# DOS command line sleep or wait



## heli2reg (Jan 11, 2009)

Some folks here have been asking for a DOS command that will hold a DOS batch program for a few seconds. Some are looking for sleep or wait alternatices. While there is CHOICE, PING and other tricks that can be used in DOS, they may not always work e.g. if pulling them in for a PostBuild process in Visual Studio .Net or other applications.

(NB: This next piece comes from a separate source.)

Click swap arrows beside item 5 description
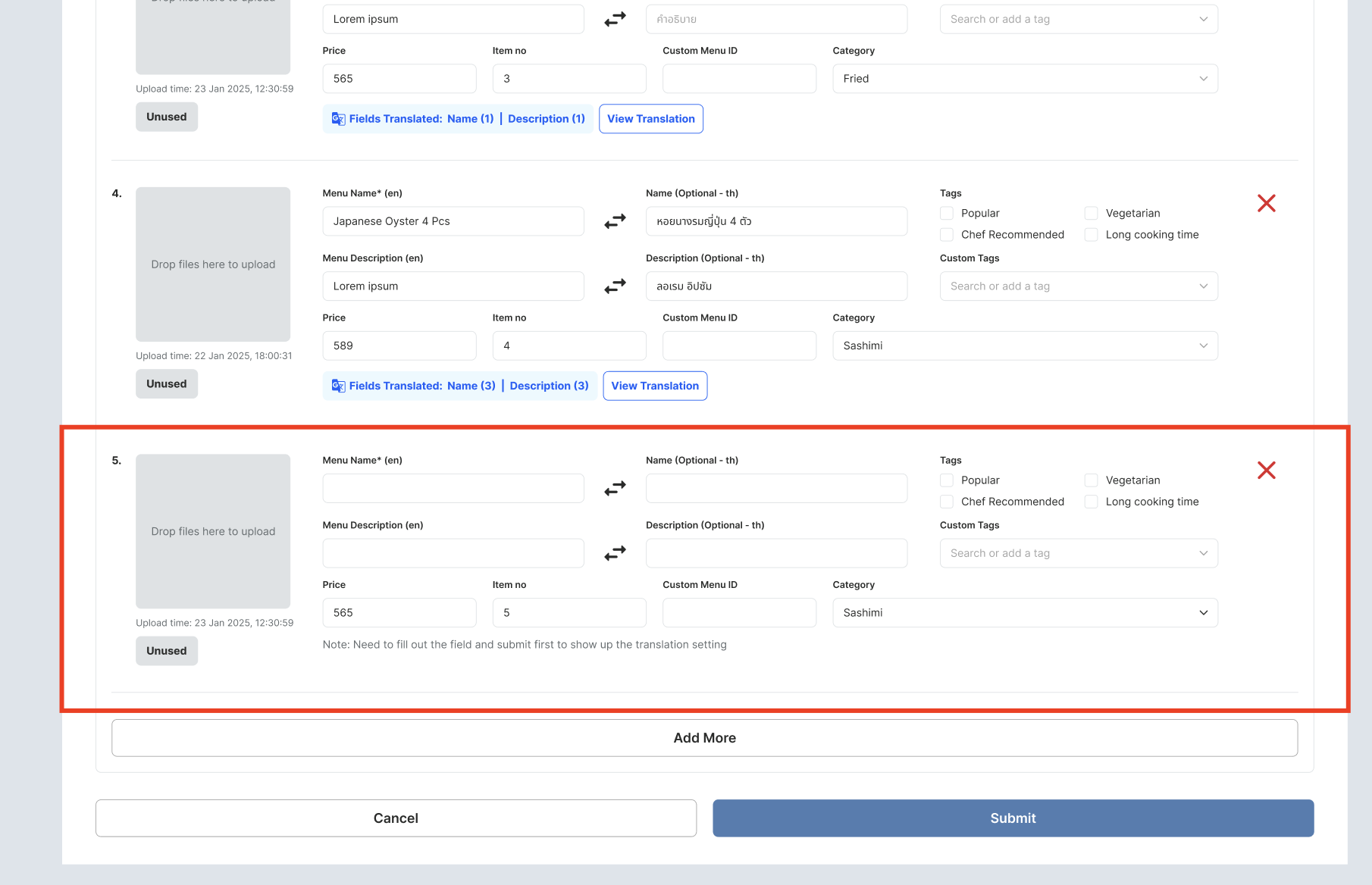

Today, I have come up with a DOS script that should work pretty much universal. The basic functionality is to remain in a loop while waiting for a certain amount of seconds to expire - comparing the start time with the current time.


```
@ECHO OFF
REM --- Set desired wait time right here ---
SET timeWait=1
 
ECHO.Waiting for %timeWait% second(s), giving the service an opportunity starting up all the way.
SET timeStart=%TIME:~6,2%
IF "%timeStart:~0,1%"=="0" SET timeStart=%timeStart:~1,1%
:TIMER
SET timeNow=%TIME:~6,2%
IF "%timeNow:~0,1%"=="0" SET timeNow=%timeNow:~1,1%
SET /A timeDiff=%timeStart%-%timeNow%
IF %timeDiff% LSS 0 (
SET /A timeDiff=%timeDiff% * -1
)
IF %timeDiff% LSS %timeWait% (
REM echo.So far only %timeDiff% second^(s^) passed.
GOTO TIMER
)
echo.%timeWait% second(s) passed. Done.
```
Have fun with it!
/Wolfgang


----------



## Squashman (Apr 4, 2003)

Going to assume you are still using XP because Vista and Windows 7 have the TIMEOUT command.


----------



## Squashman (Apr 4, 2003)

Your batch file also is flawed. Going to assume you didn't test it using higher wait times or when the seconds on the TIME variable was at higher or lower numbers.


----------